RFC: Make an abstraction for custom task parallel schedulers (GSoC proposal)

I’m currently thinking of applying for JSoC/GSoC, and I’d like to discuss a project for it, which is about task parallelism.

As discussed in https://github.com/JuliaLang/julia/issues/33762, the current scheduling algorithm (parallel depth first) seems to have a scalability issue for fine-grained tasks.
The current issues would be the following:

  • It does not scale for fine-grained tasks because of lock contention
  • It’s not NUMA-aware

As you might know, a lot of schedulers for task parallelism have been proposed even in these days. And I guess there is no “best” scheduler and there are always trade-offs. In some cases, work stealing schedulers would perform better.

My proposal is to make an abstraction to customize the scheduling policy in Julia, and to make it possible to publish user-defined schedulers as packages, so that users can choose the “best” scheduler for their own purpose.

I’d like to hear your opinions!


@vchuravy is the right person to talk to.

There is an interesting discussion related to algebraic effects starting from this comment by @saolof in:

As @Chris_Foster commented, it can be used for users to customize how tasks are spawned in a give scope.

Unifying customizable async I/O (event loop) and task scheduling in a single framework like this would be great. For example, CppCon 2018: G. Nishanov “Nano-coroutines to the Rescue! (Using Coroutines TS, of Course)” - YouTube explains how you can treat memory access as an “I/O” and customizable event loop can help purely computational program.

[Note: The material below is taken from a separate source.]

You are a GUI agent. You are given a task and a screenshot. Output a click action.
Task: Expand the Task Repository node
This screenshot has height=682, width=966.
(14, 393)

This is wrong. The current implementation of PARTR may be sub-optimal for very small work-units because of the overhead of creating tasks and assigning them to workers, but those are both O(1) or O(nworker) things. Claims (in the quoted issue) that trouble scaling to large problems, seen in some other model, applies here are empty without data or analysis. Even the quoted issue acknowledges that lock contention is irrelevant here. PARTR is designed to encourage data-locality, so why should NUMA be an issue?

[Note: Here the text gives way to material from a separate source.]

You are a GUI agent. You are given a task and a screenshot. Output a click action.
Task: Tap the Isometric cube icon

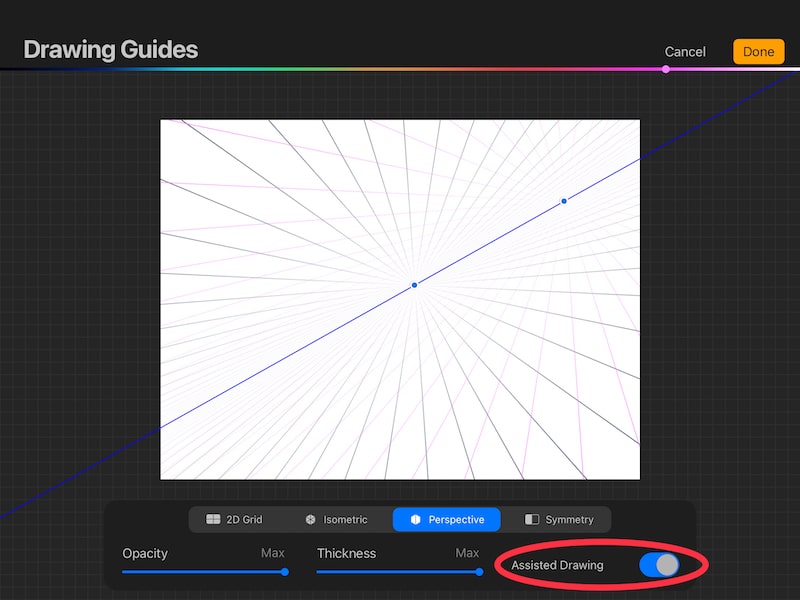(x=309, y=519)
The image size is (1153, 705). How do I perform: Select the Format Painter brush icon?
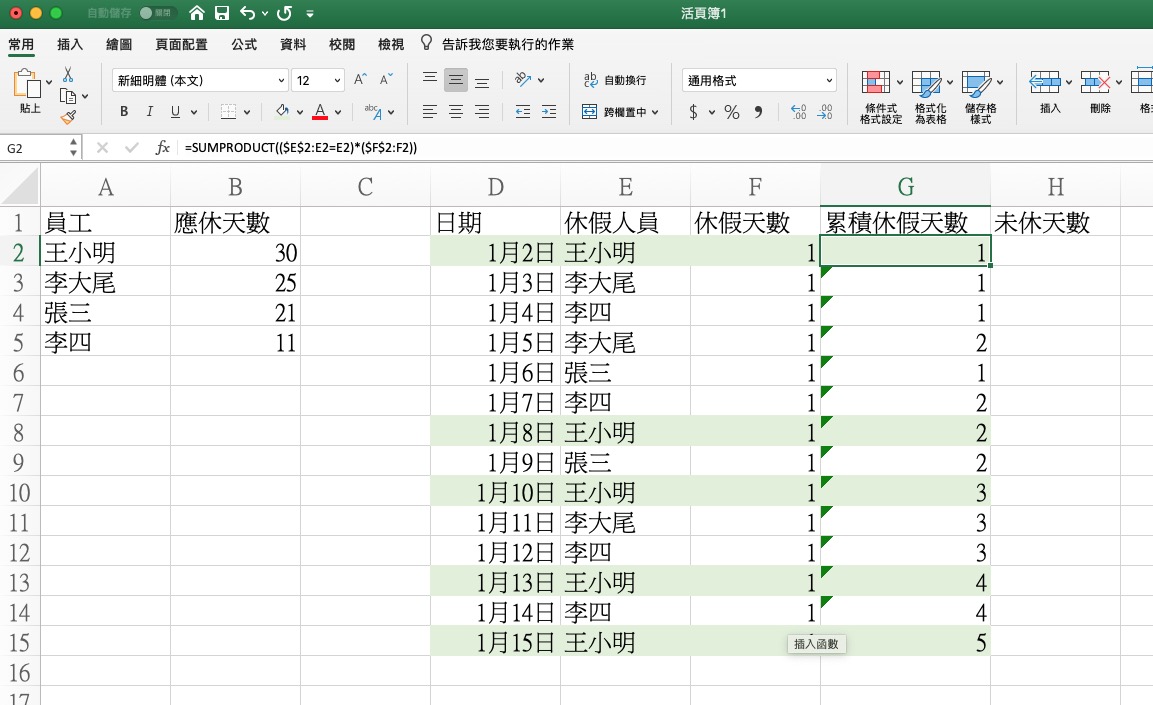coord(68,117)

To end on a more positive note, variant schedulers are indeed desirable, and since @tkf is actively exploring their potential uses, his topic suggestions are golden.


I missed the point that the lock contention issue should be addressed by MultiQueues. I suspected that PDF scheduling had some scaling issue on large scale (like ~100 cores) because of its centralized nature, but I cannot say anymore unless I actually measure its preformance. I’ll take it back.

Because PARTR is designed so that workers execute close tasks in a depth-first manner, and thus they tend to touch close data at the same time. That’s why it has good data locality on UMA machines, but sharing the same working set among NUMA nodes is not a good idea. It will increase remote memory accesses, which causes performance degradation. In HPC, It’s considered a good practice to have distinct set of data on NUMA nodes to avoid remote accesses.

Here’s a video of a swift for tensorflow design meeting for parallel abstractions that touches on a protocol for custom schedulers, parallel iterators for data pipelines (@tkf might be interested in that) and related things. Has some interesting ideas


Regarding NUMA, I should have elaborated (or maybe just exposed more naivete): a thread scheduler naturally works for shared memory, so why isn’t NUMA (i.e., poorly shared memory) better handled at the application level, by separate processes which the operating system should put on separate sockets? It seems that the problem-and-system-specific numbers for NUMA allocation would be readily available to the application but not to a general-purpose scheduler.

Sounds interesting indeed. Thanks for sharing this.

Yes, the compute should ideally be scheduled near the data so in principle the scheduler needs to be aware of the data layout as well as the available compute resources and task tree structure. This information is available to the application layer and the best performance will always come from the application carefully handling all this “by hand”. But naively that introduces tight coupling between high level algorithms vs underlying compute resources and most applications won’t be written to be aware of various compute backends.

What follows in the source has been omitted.